Instructions for the task
Please explain in one to three sentences why, according to the text on supporting HTTP/0.9, modern browsers still support that protocol.

BUNNY WISH HAS BEEN GRANTED

RFC 2616 also permits the response to be compressed in transit using one of three supported methods (gzip, compress, deflate), unless the client explicitly opts out by providing a suitable Accept-Encoding header.

The Consequences of Supporting HTTP/0.9

Despite the improvements made in HTTP/1.0 and HTTP/1.1, the unwelcome legacy of the “dumb” HTTP/0.9 protocol lives on, even if it is normally hidden from view. The specification for HTTP/1.0 is partly to blame for this, because it requested that all future HTTP clients and servers support the original, half-baked draft. Specifically, section 3.1 says:

HTTP/1.0 clients must . . . understand any valid response in the format of HTTP/0.9 or HTTP/1.0.

In later years, RFC 2616 attempted to backtrack on this requirement (section 19.6: “It is beyond the scope of a protocol specification to mandate compliance with previous versions.”), but acting on the earlier advice, all modern browsers continue to support the legacy protocol as well.

Supplied material
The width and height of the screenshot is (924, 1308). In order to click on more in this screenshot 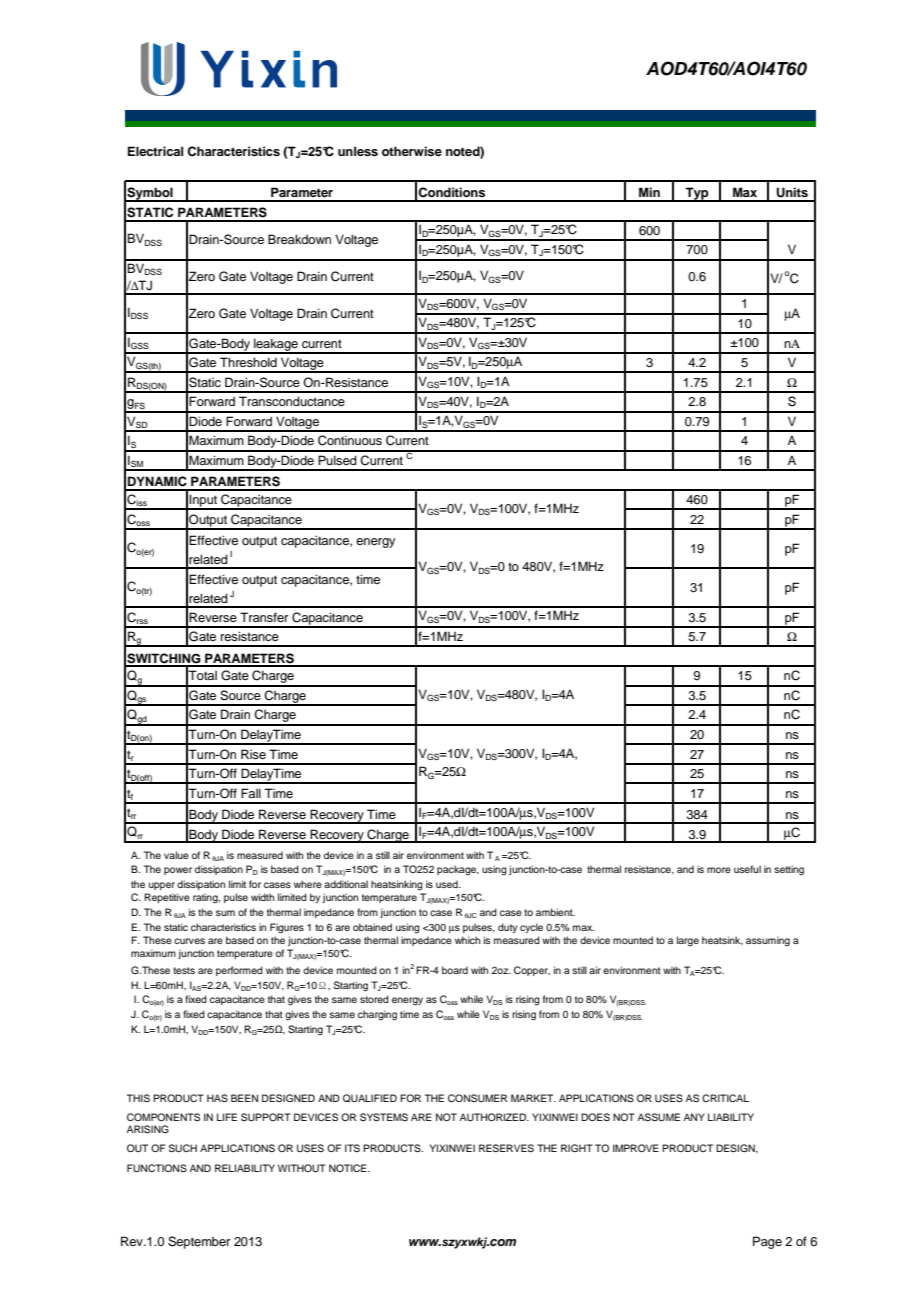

Expected answer
The HTTP/1.0 specification, in section 3.1, asked all future HTTP clients and servers to support the original HTTP/0.9 draft, requiring clients to understand any valid HTTP/0.9 response. RFC 2616 later tried to backtrack on this requirement in section 19.6, but modern browsers, acting on the earlier advice, continue to support the legacy protocol.